Sometimes I get to see the xPage code other developers made and a thing that still confuses a lot of people is how and when to use the correct scoped variables. Many times people just put everything into the sessionScope. Because it is easy ( its always there!) and it is personal (every user gets a different session) or is it? This blogpost is about the do’s and dont’s with scoped variables. How not to use them and how to use them. When to use them and when not to use them..
Choose the right scope.
Often developers use the session scope for everything they need to cache. Complete doccollection references disappear in the session scope, state variables are being saved in the sessionscope things that only should be used during a request end up in the session scope etc.. etc… . Many blogs already pointed it out but please try to use the correct scope for the job.
The lifetime of this scope is best defined as
“From the very first access of a user ( anonymous, or logged in) until the time the timeout has exceeded after the last visitor left the stage.”
Things you should add to this scope are :
- Settings everyone in your application need and don’t change often like database references, keyword values
- Managed beans which are used by all users. Such as objects who retrieve data from other systems, caching mechanisms, util classes etc.
This scope is a map of key/value pairs which is bound to each visitor. This makes this scope a good place to put stuff like
- User specific data such as a user bean, user profile documents, certain personalized documents etc.
Things you don’t want to store here
- Page states such as the state of a wizard you are currently servicing to the user
- keyword values, managed beans which are not bound to that specific user.
- Values set in field A on page A which are used by field B on page A
The viewScope is a xPage specific key/value map.
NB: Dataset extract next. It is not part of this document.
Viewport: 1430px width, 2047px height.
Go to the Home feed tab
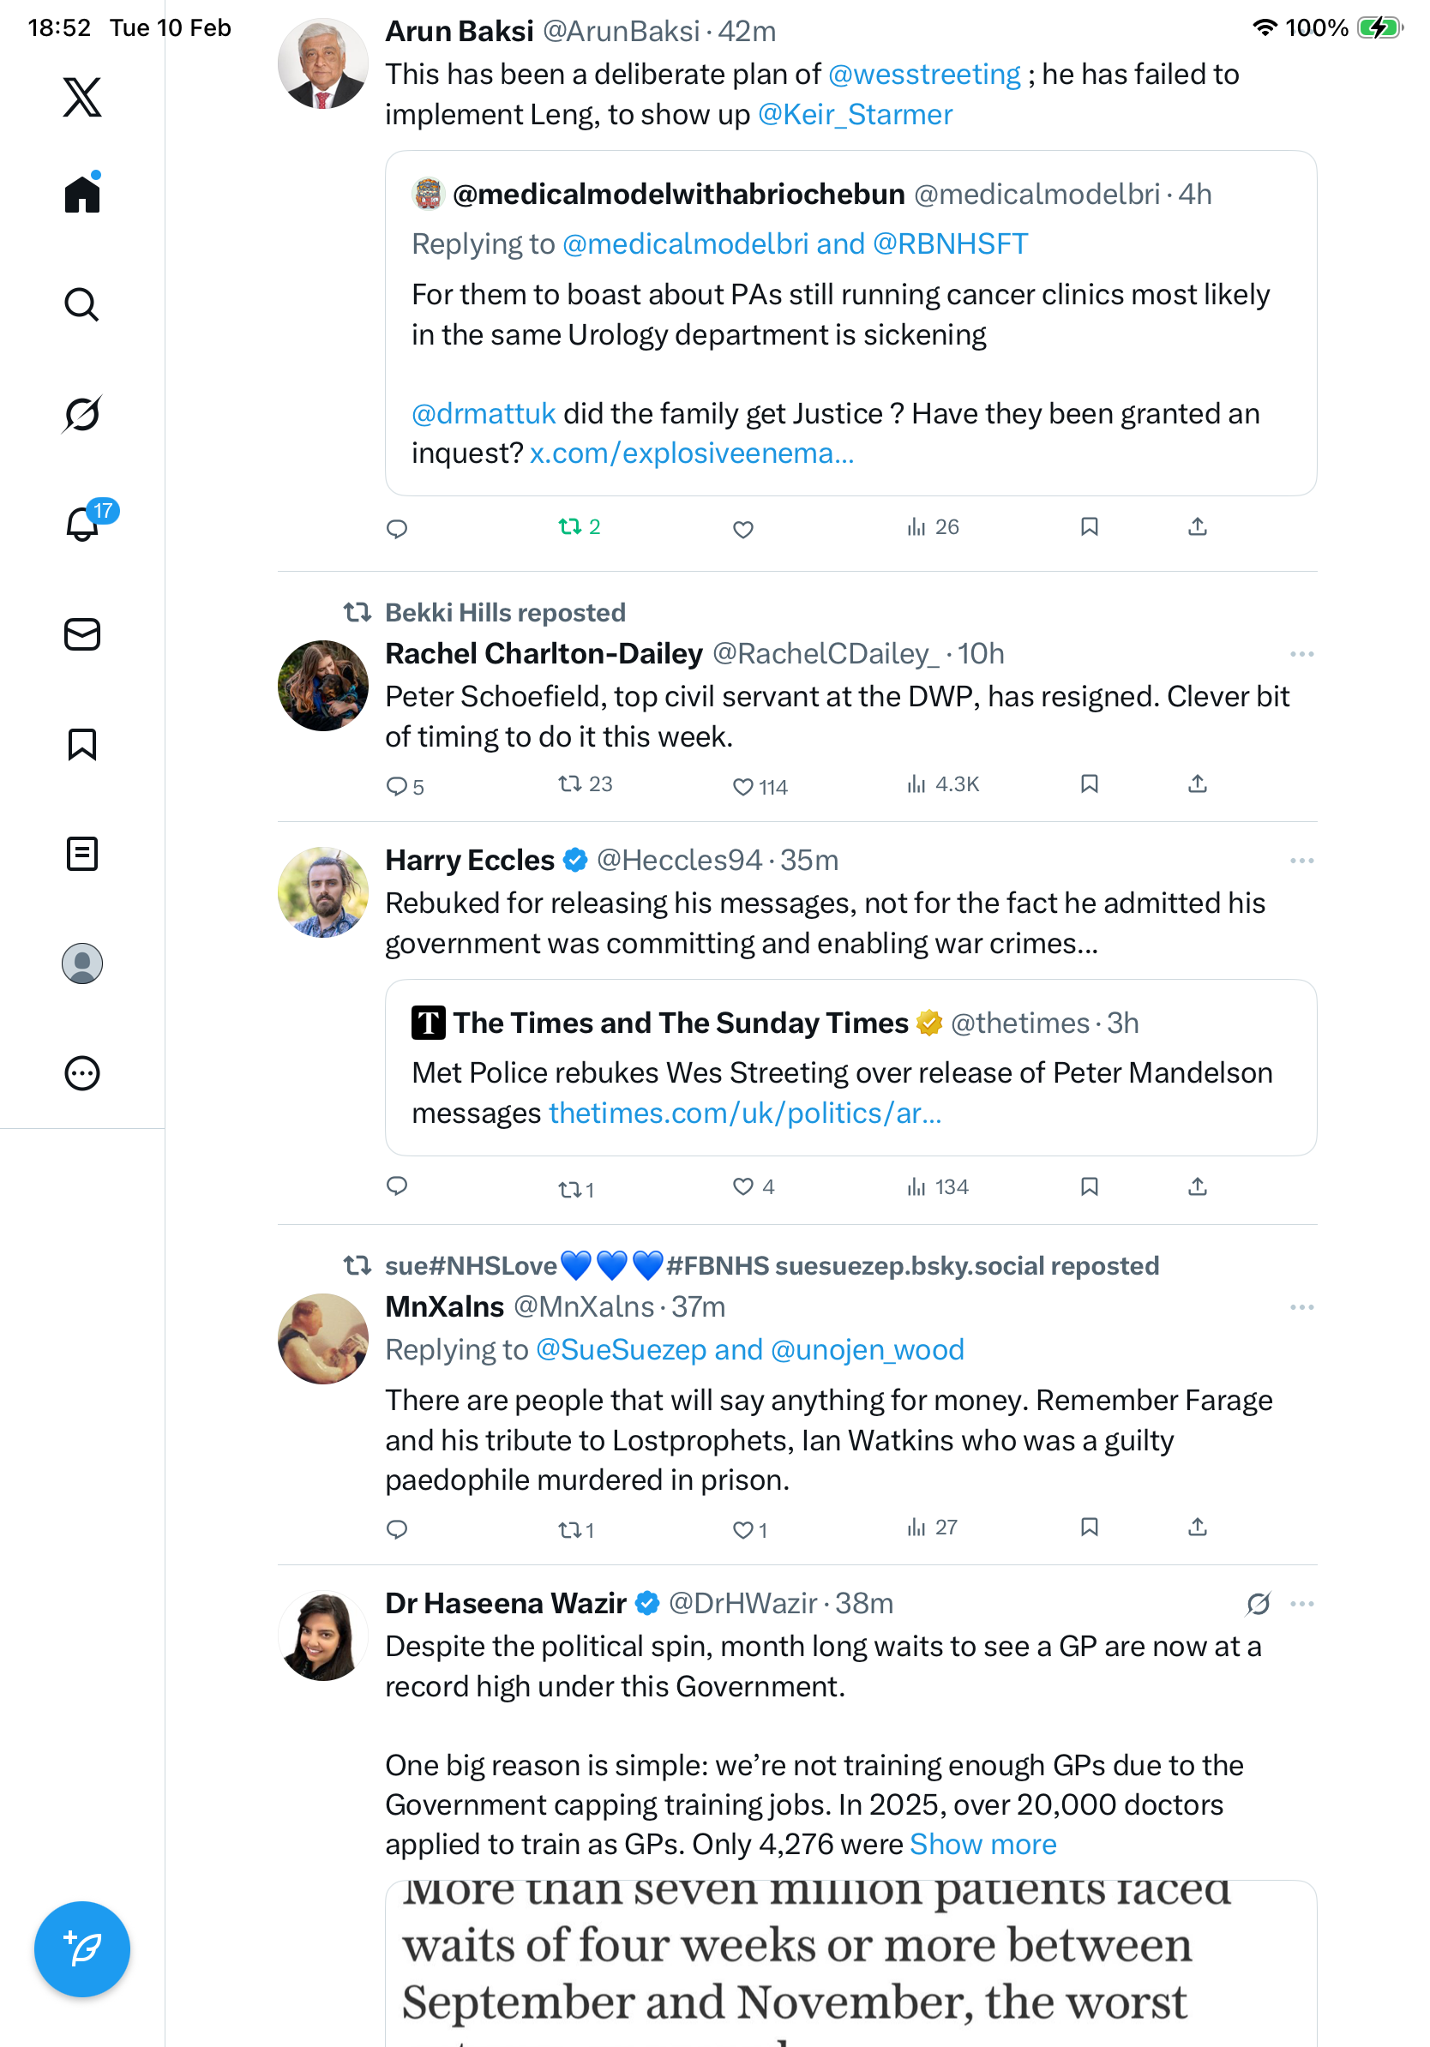coord(82,194)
This scope is ideal for saving view (page) specific state data. Such as:
- State variables which control hide/when of a certain part(s) of the page (panels, divs etc..)
- Model data you need access to during the lifetime of this page.
- Data you only need on this page and only this page for the current user.
The request scope is very short-lived scope. The values in this scope are only there during a single request. When another request is made the values previously declared are wiped. This scope is best used when you want to pass data during an event or want to store data which is used by multiple parts of your system during an single request.
Now you know what you should do with each scope ( more or less) one important lesson I learned is that you should be very carefull of the amount of data you put into scopes. Escpecially the session scope. Be aware of the fact that the session scope is user bound. If you have 10 users, these users all get their own scope. You decide that there should be 4 objects per user you end up with 40! objects stored.
Ofcourse this should not be a big issue what if they are 40 text strings consisting of each 10 charachters.. thiswould be a big issue. But if you decide to add lets say some caching system which caches a part of a view for each user just be aware that the amount of memory consumed can be more then you expected it to be. And whenever xPages (or the JVM to be precise) runs out of memory you will get a lot of debugging fun.
So keep in mind. When you need a knife.. don’t use a spoon.